Adnan also worked as a painter, her earliest abstract works were created using a palette knife to apply oil paint onto the canvas – often directly from the tube – in firm swipes across the picture's surface.

The focus of the compositions often being a red square, she was interested in the "immediate beauty of colour".

1960

In the 1960s, she began integrating Arabic calligraphy into her artworks and her books, such as Livres d'Artistes [Artist's Books].

She recalls sitting for hours copying words from an Arabic grammar without trying to understand the meaning of the words.

Her art was very much influenced by early hurufiyya artists, including Iraqi artist Jawad Salim, Palestinian writer and artist Jabra Ibrahim Jabra and Iraqi painter Shakir Hassan Al Said, who rejected Western aesthetics and embraced a new art form which was both modern and yet referenced traditional culture, media and techniques.

Inspired by Japanese leporellos, Adnan also painted landscapes on foldable screens that can be "extended in space like free-standing drawings".

2003

In 2003, Adnan was named "arguably the most celebrated and accomplished Arab American author writing today" by the academic journal MELUS: Multi-Ethnic Literature of the United States.

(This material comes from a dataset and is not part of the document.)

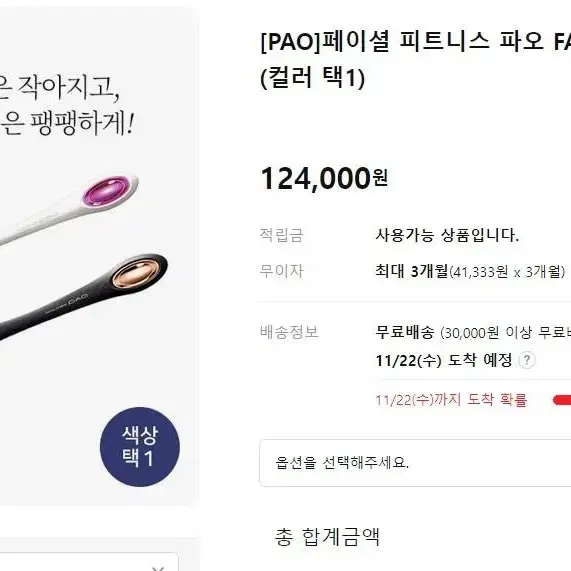Click the X icon at bottom left
Image resolution: width=571 pixels, height=571 pixels.
158,568
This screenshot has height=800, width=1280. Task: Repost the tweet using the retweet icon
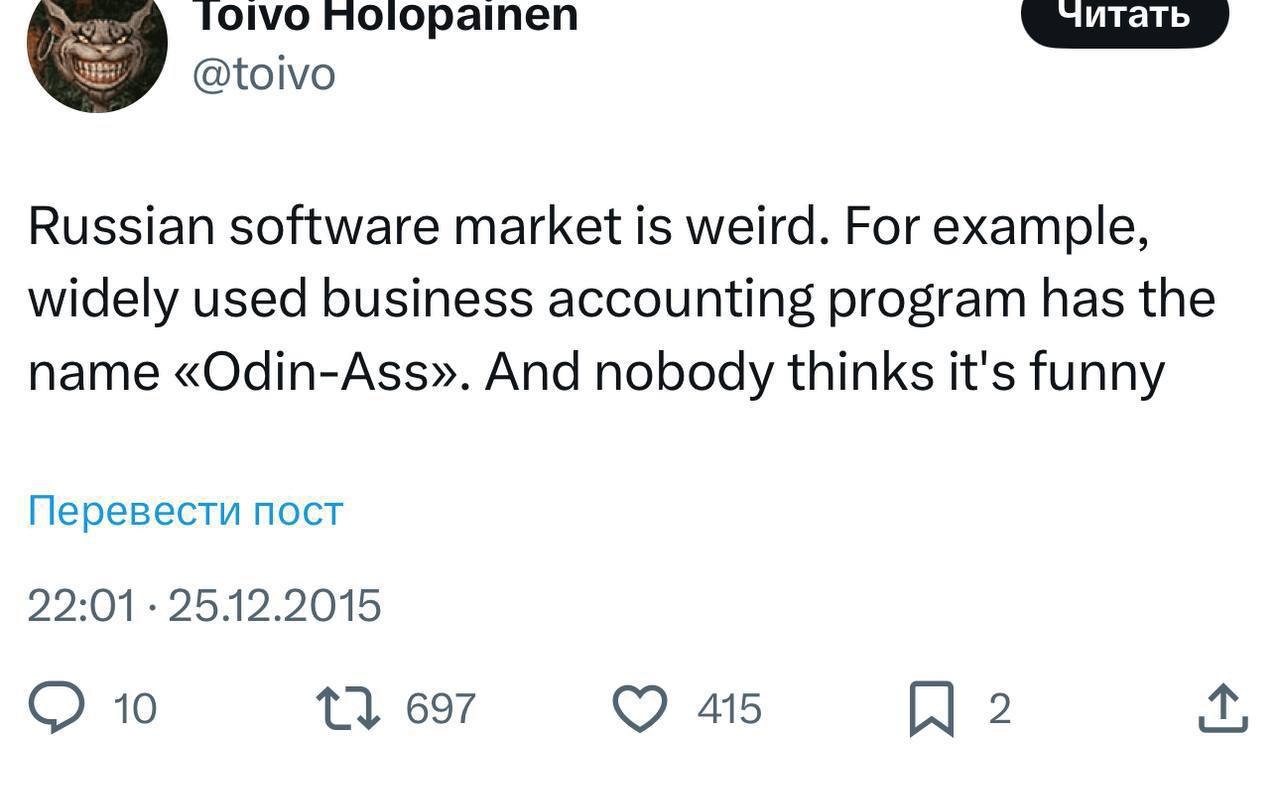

Besides her literary output, Adnan made visual works in a variety of media, such as oil paintings, films and tapestries, which have been exhibited at galleries across the world.

2012

In 2012, a series of the artist's brightly colored abstract paintings were exhibited as a part of documenta 13 in Kassel, Germany.

2014

In 2014, a collection of the artist's paintings and tapestries were exhibited as a part of the Whitney Biennial at the Whitney Museum of American Art.

Adnan's retrospective at Mathaf: Arab Museum of Modern Art in Doha, titled "Etel Adnan In All Her Dimensions" and curated by Hans Ulrich Obrist, featured eleven dimensions of Adnan's practice.

It included her early works, her literature, her carpets, and others.

The show was launched in March 2014, accompanied by a 580-page catalog of her work published jointly by Mathaf and Skira.

The catalog was designed by artist Ala Younis in Arabic and English, and included text contributions by Simone Fattal, Daniel Birnbaum, Kaelen Wilson-Goldie, as well as six interviews with Hans-Ulrich Obrist.

2017

In 2017, Adnan's work was included in "Making Space: Women Artists and Postwar Abstraction," a group exhibition organized by MoMA, which brought together prominent artists including Ruth Asawa, Gertrudes Altschul, Anni Albers, Magdalena Abakanowicz, Lygia Clark, and Lygia Pape, among others.

2018

In 2018, MASS MoCA hosted a retrospective of the artist, titled "A yellow sun A green sun a yellow sun A red sun a blue sun", including a selection of paintings in oil and ink, as well as a reading room of her written works.

The exhibition explored how the experience of reading poetry differs from the experience of looking at a painting.